University of Glasgow scientists have created an ultra-fast 1,000-core processor which they say can run at 20 times the speed of current processors.
Dr Wim Vanderbauwhede and his team used a Field Programmable Gate Array (FPGA) and divided up the transistors within it into small groups, thereby creating more than 1,000 mini-circuits within the FPGA chip.
The researchers were then able to use the chip to process an algorithm central to the MPEG movie format at a speed of five gigabytes per second.
"FPGAs are not used within standard computers because they are fairly difficult to program, but their processing power is huge while their energy consumption is very small because they are so much quicker – so they are also a greener option," said Dr Vanderbauwhede.
Traditional multi-core processors must share access to one memory source, which slows the system down. But the Glasgowe team was able to make the processor faster by giving each core a certain amount of dedicated memory.

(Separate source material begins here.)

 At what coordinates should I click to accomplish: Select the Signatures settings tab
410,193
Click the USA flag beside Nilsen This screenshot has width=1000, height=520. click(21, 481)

"This is very early proof-of-concept work where we’re trying to demonstrate a convenient way to program FPGAs so that their potential to provide very fast processing power could be used much more widely in future computing and electronics," said Dr Vanderbauwhede.
"While many existing technologies currently make use of FPGAs, including plasma and LCD televisions and computer network routers, their use in standard desk-top computers is limited."
But with microchips combining traditional CPUs with FPGA chips now being announced by developers, including Intel and ARM, he says he expects this type of application to become more common.